Separatist leader Mohammad Yasin Malik on Tuesday pleaded guilty to all the charges, including those under the stringent Unlawful Activities Prevention Act (UAPA), before a Delhi court in a case related to alleged terrorism and secessionist activities that disturbed the Kashmir valley in 2017, court sources said.
They said Malik told the court that he was not contesting the charges levelled against him including section 16 (terrorist act), 17 (raising funds for terrorist acts), 18 (conspiracy to commit terrorist acts), and 20 (being member of a terrorist gang or organisation) of the UAPA and sections 120-B (criminal conspiracy) and 124-A (sedition) of the Indian Penal Code.
Special judge Praveen Singh, who had earlier held that it was ”prima facie” established that Malik and others were the direct recipients of terror funds, will hear on May 19 the arguments regarding the quantum of sentence for the offences levelled against the accused in which the maximum punishment is life imprisonment.
The court had also said Malik had set up an elaborate structure and mechanism across the world to raise funds for carrying out terrorist and other unlawful activities in Jammu and Kashmir in the name of the ”freedom struggle”.
Meanwhile, the court formally framed charges against Kashmiri separatist leaders including Farooq Ahmed Dar alias Bitta Karate, Shabbir Shah, Masarat Alam, Mohammed Yusuf Shah, Aftab Ahmad Shah, Altaf Ahmad Shah, Nayeem Khan, Mohammed Akbar Khanday, Raja Mehrajuddin Kalwal, Bashir Ahmad Bhat, Zahoor Ahmad Shah Watali, Shabir Ahmad Shah, Abdul Rashid Sheikh, and Naval Kishore Kapoor.
The charge sheet was also filed against Lashkar-e-Tayiba founder Hafiz Saeed and Hizbul Mujahideen chief Syed Salahuddin, who have been declared proclaimed offenders (PO) in the case.
The judge had earlier said that ”so far from the statements of witnesses, a pattern is emerging -- Pakistan or its agencies and accused share a common goal and there is an agreement on the means to be used for achieving that goal and for the terror funding is also being provided from Pakistan".
While ordering framing of charges in the case in March this year, the court had said in the conspiracy, ”The baton was held by conductors sitting across the border in the form of Pakistani agencies such as ISI and each of the conspirators, knowing every other conspirator, was playing his role as per the directions of the conductor in order to create a symphony of bloodshed, violence, mayhem, and destruction with the ultimate object of secession of J&K.”
It said the money for terror funding was sent from and by Pakistan and its agencies and even the diplomatic mission was used to fulfil the evil design.
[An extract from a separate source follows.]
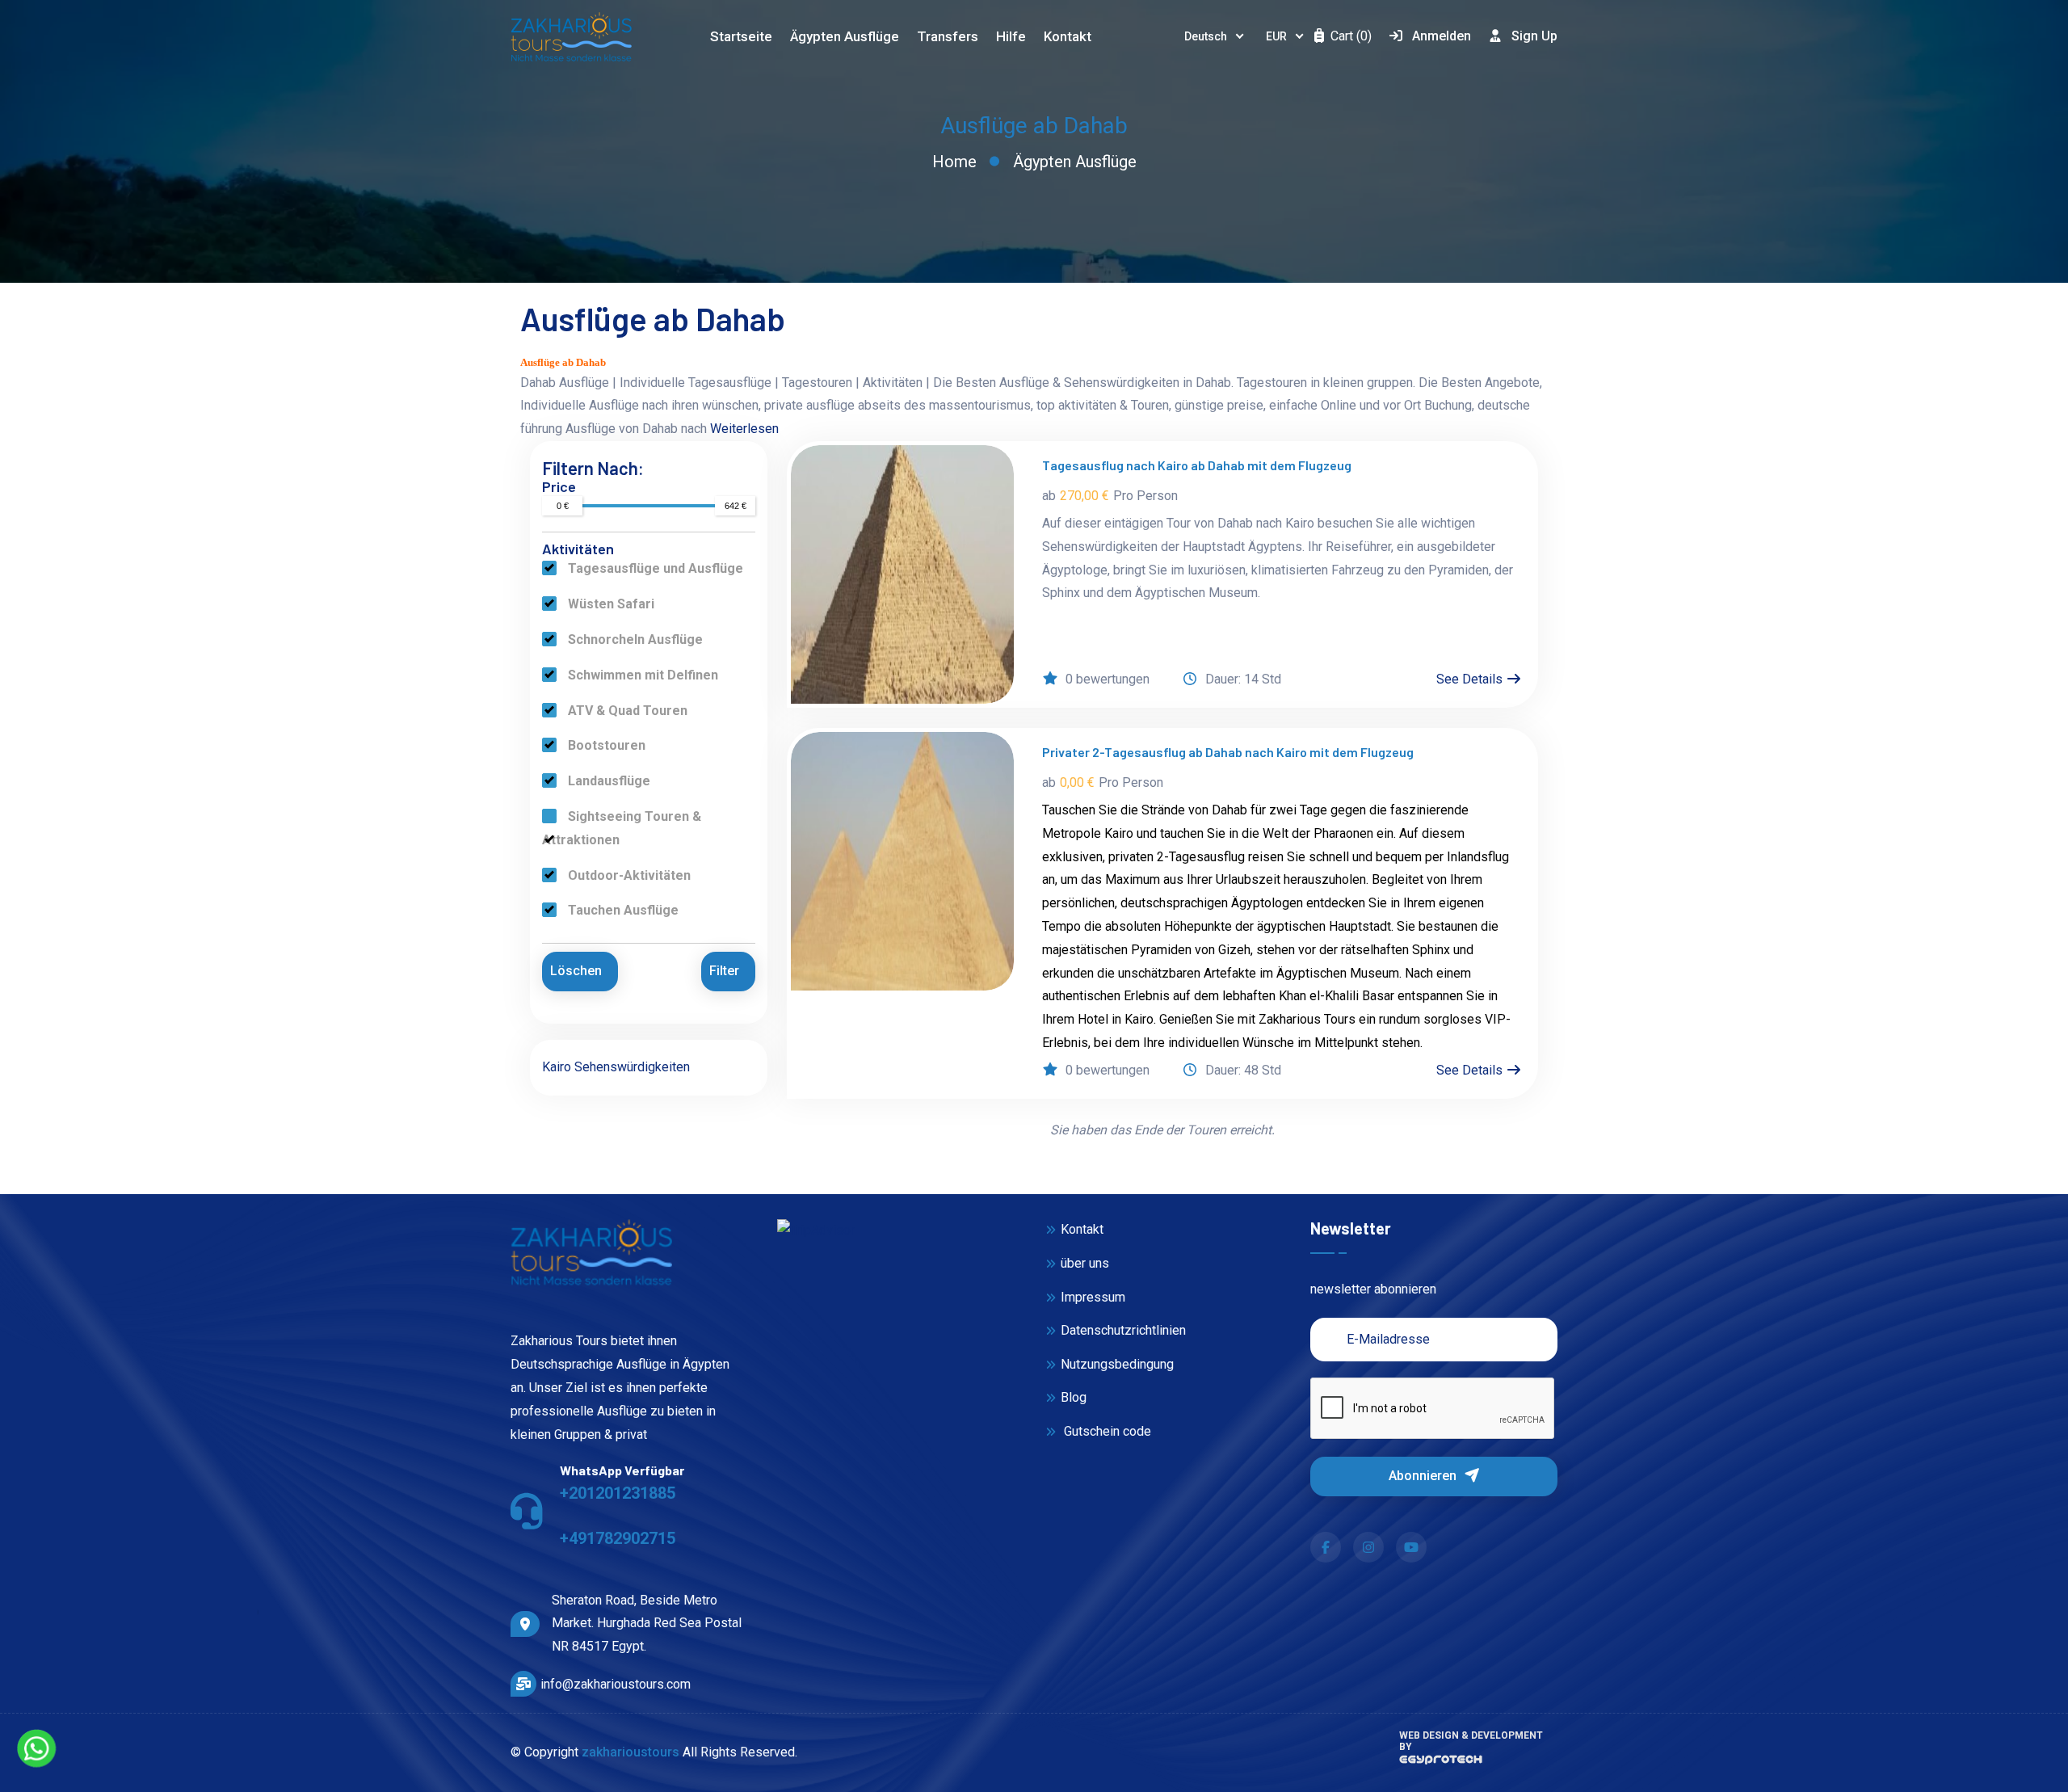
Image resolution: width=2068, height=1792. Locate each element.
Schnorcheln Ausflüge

Money for terror funding was also sent by proclaimed international terrorists and accused Hafiz Saeed.
It said a criminal conspiracy was hatched with a final object of secession of Jammu and Kashmir from the Union of India and within that conspiracy, a conspiracy was hatched to commit certain acts to achieve the object of the original conspiracy, and those acts, as discussed above, have been found to be terrorist acts.
The court also noted that prima facie there existed a criminal conspiracy pursuant to which large-scale protests, resulting in violence and arson at a massive scale, were orchestrated.
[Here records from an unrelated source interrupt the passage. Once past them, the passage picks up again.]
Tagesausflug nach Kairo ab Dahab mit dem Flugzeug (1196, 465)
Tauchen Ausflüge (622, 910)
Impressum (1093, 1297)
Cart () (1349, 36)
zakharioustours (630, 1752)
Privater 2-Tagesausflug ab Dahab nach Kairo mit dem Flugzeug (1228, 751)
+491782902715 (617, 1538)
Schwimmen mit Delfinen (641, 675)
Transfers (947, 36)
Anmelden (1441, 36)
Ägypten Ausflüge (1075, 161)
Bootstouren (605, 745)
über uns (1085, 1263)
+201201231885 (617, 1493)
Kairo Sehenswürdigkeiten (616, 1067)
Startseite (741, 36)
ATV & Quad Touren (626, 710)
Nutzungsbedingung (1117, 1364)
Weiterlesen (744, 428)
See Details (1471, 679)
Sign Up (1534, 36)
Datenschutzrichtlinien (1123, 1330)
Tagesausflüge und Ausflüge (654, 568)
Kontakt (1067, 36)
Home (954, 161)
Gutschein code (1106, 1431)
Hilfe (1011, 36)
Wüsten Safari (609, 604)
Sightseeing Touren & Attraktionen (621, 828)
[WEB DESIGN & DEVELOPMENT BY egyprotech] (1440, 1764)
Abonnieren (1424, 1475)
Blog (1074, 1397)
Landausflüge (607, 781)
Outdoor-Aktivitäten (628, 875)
It said that accused Zahoor Ahmad Shah Watali was one of the main conduits for the flow of this terror funding and accused Naval Kishore Kapoor had played an active part in facilitating it.
According to the NIA, various terrorist organisations such as Lashkar-e-Tayiba, Hizb-ul-Mujahideen, Jammu and Kashmir Liberation Front, Jaish-e-Mohammed, etc, with the support of the ISI of Pakistan, perpetrated violence in the valley by attacking civilians and security forces.
It was further alleged that in 1993, the All Parties Hurriyat Conference was formed to give a political front to secessionist activities.
The NIA charge sheet submitted before the court that the central government received credible information that Hafiz Muhammad Saeed of Jammat-ud-Dawah, and the secessionist and separatist leaders including the members of the Hurriyat Conference, have been acting in connivance with active militants of proscribed terrorist organisations like HM, LeT, etc, for raising, receiving and collecting funds domestically and abroad through various illegal channels including hawala.
The NIA also alleged that this was done for funding separatist and terrorist activities in Jammu and Kashmir and as such, they have entered into a larger conspiracy for causing disruption in the valley by way of pelting stones on security forces, systematically burning schools, damage to public property and waging war against India.